El librero de Xavier Velasco
Esta vez visitamos —o mejor dicho, nos adentramos— en la biblioteca personal de Xavier Velasco, un espacio que él mismo describe como “el más especial de mi vida”. Más que un cuarto repleto de volúmenes, es un territorio afectivo: un archivo de lecturas, pérdidas, obsesiones, mudanzas, perros que mordisquean primeras ediciones y recuerdos que se cuelan entre las estanterías.
La biblioteca de Cassandra
Velasco comienza mostrando uno de sus rincones más queridos: la biblioteca de Cassandra. No se refiere a la mitológica, sino a su perra, célebre en sus redes por su elegancia y su temperamento lector… o al menos, mordedor. Con humor, recuerda haber mostrado una foto de Cassandra a Mario Vargas Llosa. “Me dijo que estaba leyendo Conversación en La Catedral. Lo tenía todo mordido. Y Vargas Llosa respondió: ‘Bueno, al menos tiene buen gusto’”.
Entre ladridos y libros, Velasco señala copias marcadas, ediciones repetidas y otros volúmenes menos afortunados. “A veces confundo la biblioteca con la bodega”, dice riendo, consciente de que su caos organizado es parte de su identidad como lector. “El problema no es cuántos libros tengo, sino cuántos no he leído. Hay libros que jamás leeré. Y algunos podrían haberme encantado, pero voy a morir sin saberlo”.
Los libros que faltan, los libros que sobran
Cuando se le pregunta por el libro que aún no tiene y siente que necesita, sacude la cabeza: no vive obsesionado con lo inencontrable. “Eventualmente aparecerán. Y si no, ni modo. Bastantes tengo ya que no he leído”. La paradoja del lector voraz: el deseo no acaba, pero las estaturas de papel tampoco.

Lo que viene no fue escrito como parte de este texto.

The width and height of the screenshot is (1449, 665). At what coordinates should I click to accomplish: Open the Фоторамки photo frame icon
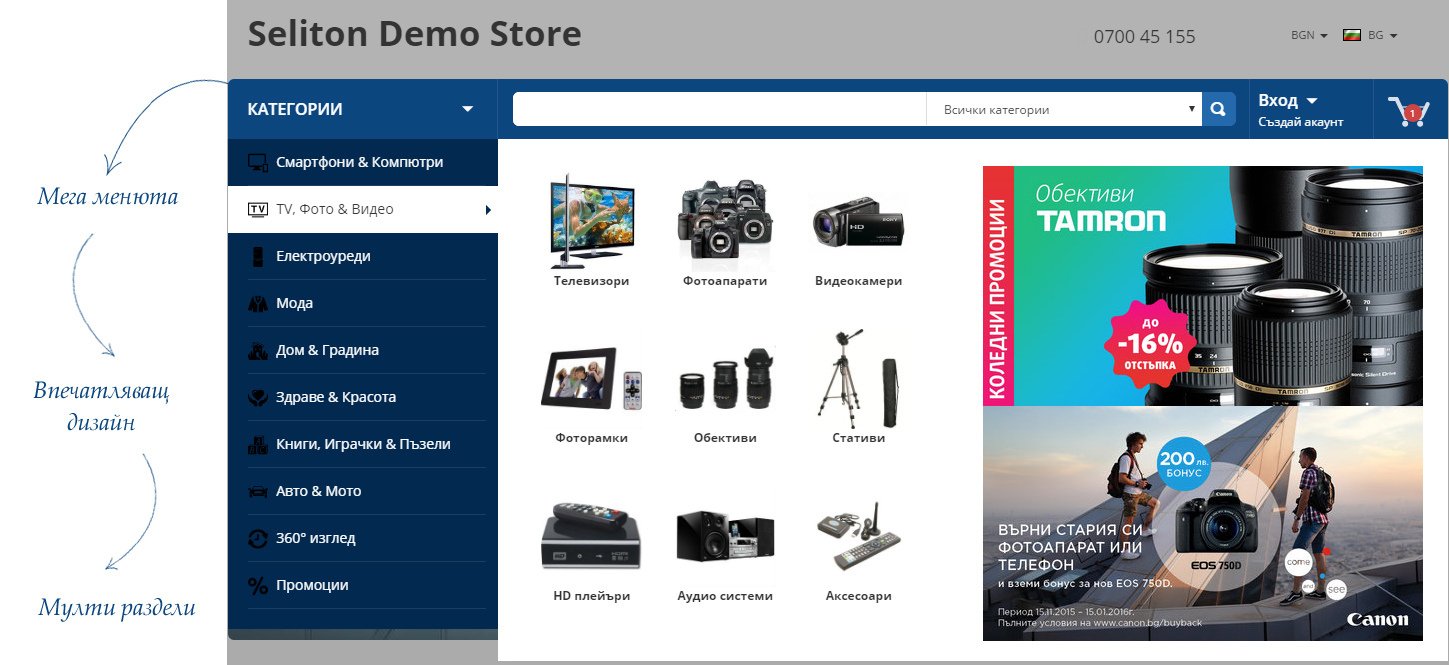coord(591,379)
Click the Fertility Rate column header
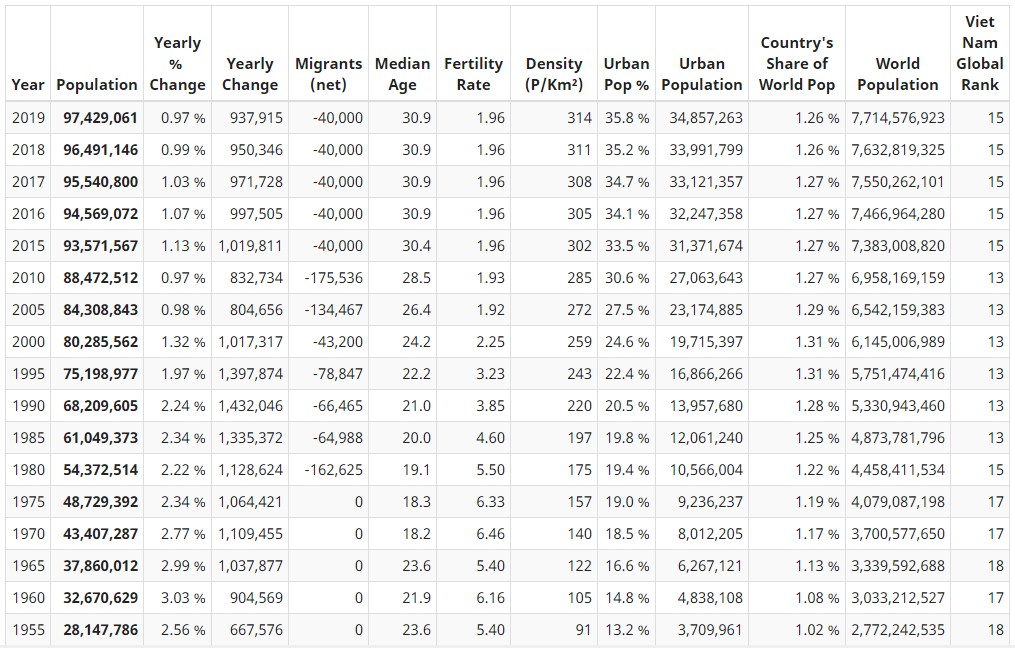1015x648 pixels. (473, 74)
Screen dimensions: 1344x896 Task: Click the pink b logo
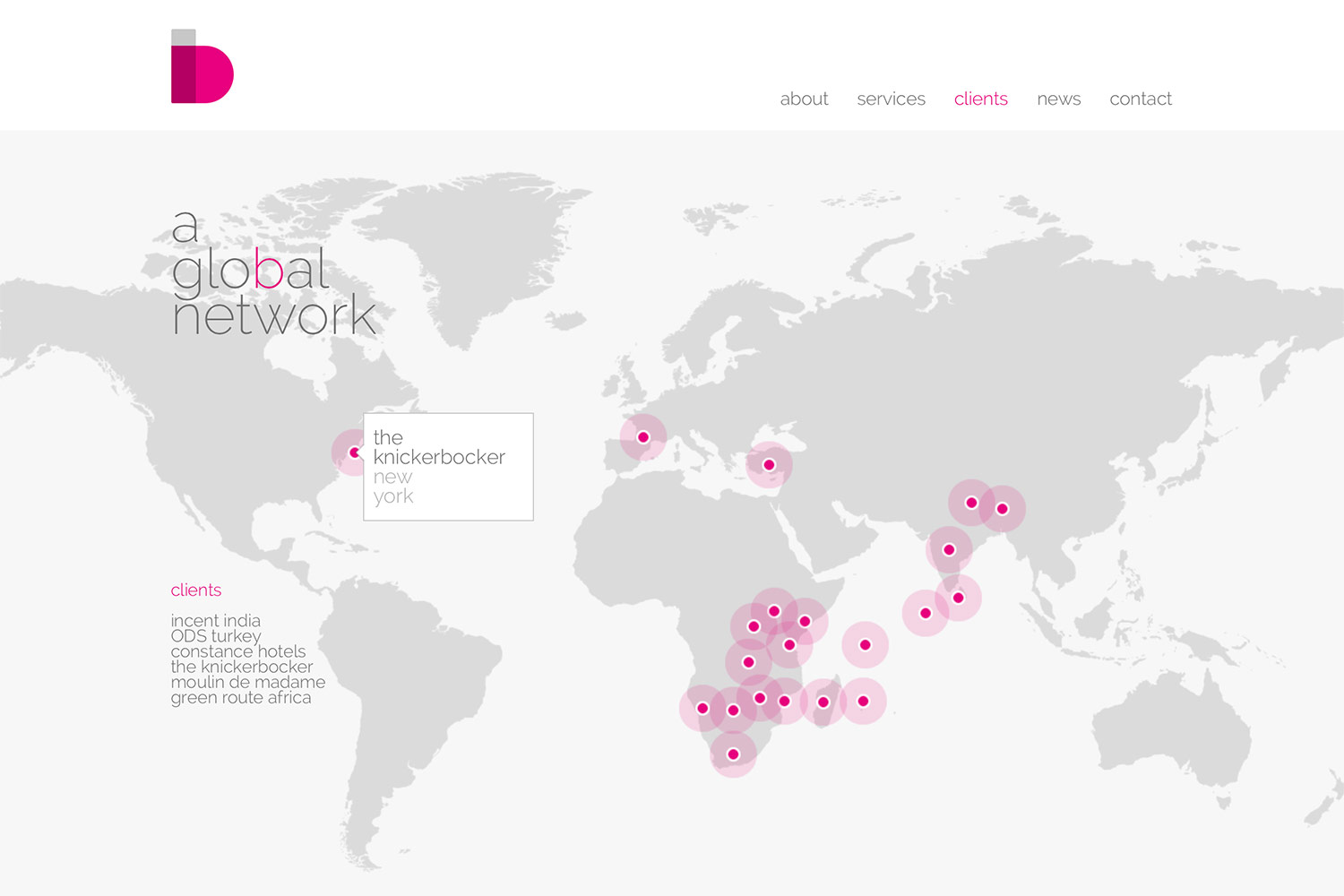tap(202, 67)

Parte de ese desorden viene de una mudanza reciente. Tras vivir veinte años en su casa anterior, trasladó su biblioteca a la nueva vivienda sin depurarla. “Hacer eso bien tomaría meses. Así que hice lo que no debería hacerse: meter todo en cajas y traerlas acá”. Su esposa, dice, es la paciente arquitecta de ese caos.
La bibliotecaria involuntaria
En casa hay alguien que sí entiende el orden secreto de Xavier Velasco: Adriana, quien se ha convertido, a fuerza de convivencia y buen ojo, en la verdadera bibliotecaria del lugar.

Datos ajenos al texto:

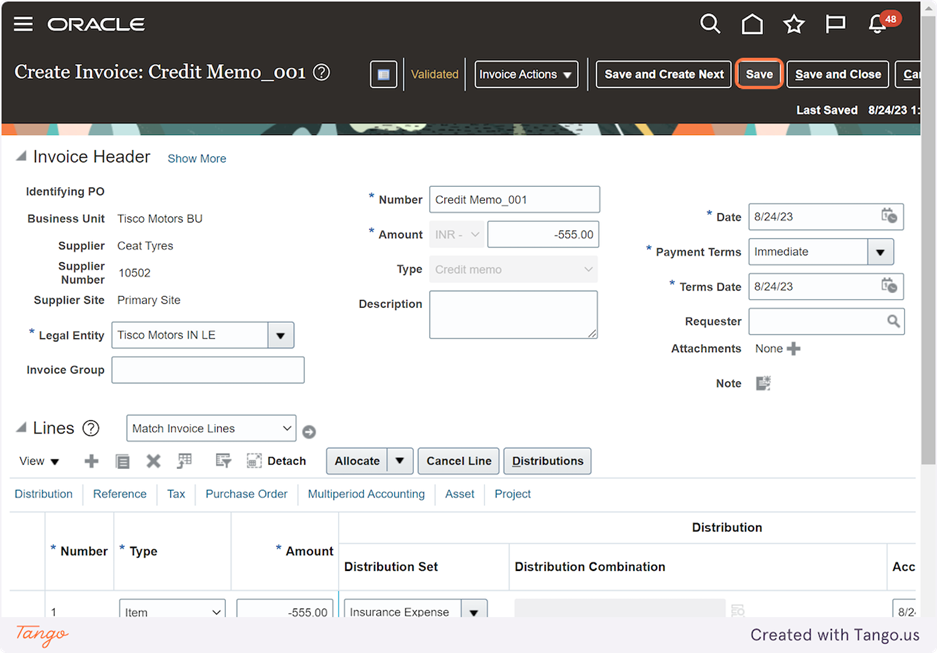Open the Date calendar picker
The image size is (937, 653).
click(x=888, y=216)
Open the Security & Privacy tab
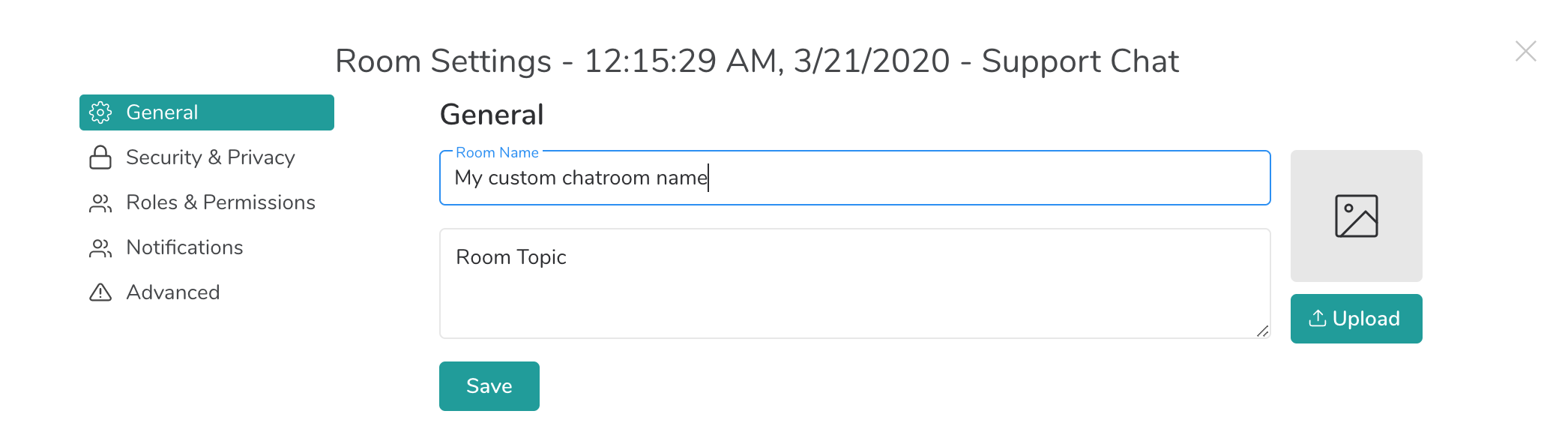 pyautogui.click(x=210, y=158)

“Cuando necesito un libro”, confiesa Velasco, “si está Adriana en casa aparece en diez segundos. Cuando no está, no aparece”.
Ella misma explica la lógica interna del librero: los libros en otros idiomas van juntos; Dickens y los clásicos reposan a la izquierda; los Ibargüengoitia forman un pequeño santuario; los libros de —y sobre— Hitler están más abajo (“Hitler no escribió nada”, recuerda, “aunque tengo treinta copias de Mi lucha”). También están los Amélie Nothomb, los Pérez-Reverte (“tan amable que siempre envía su libro del año”), los Javier Marías, los Vargas Llosa, los Cercas. Una especie de canon doméstico.
Entre los tesoros, Adriana sostiene una pieza que Velasco aprecia con reverencia: una edición de David Copperfield de 1891, encontrada en una librería neoyorquina. “Pensé que solo estaba ahí para exhibirse. Pero no, estaba a la venta”.
Historias prestadas (y nunca devueltas)
Velasco admite que casi no presta libros. Y cuando lo hizo, dice, fue por amor. “Cuando me gustaban las chicas, prestaba libros. Ninguno regresó. Las chicas tampoco”. Lo dice con una carcajada resignada: esas pérdidas también forman parte de la historia de su biblioteca.
En este recorrido, el librero de Xavier Velasco aparece tal como es: desordenado, entrañable, vasto, lleno de vida. Una memoria viva, siempre incompleta, siempre en expansión. Una biblioteca donde, incluso mordidos, los libros siguen teniendo buen gusto.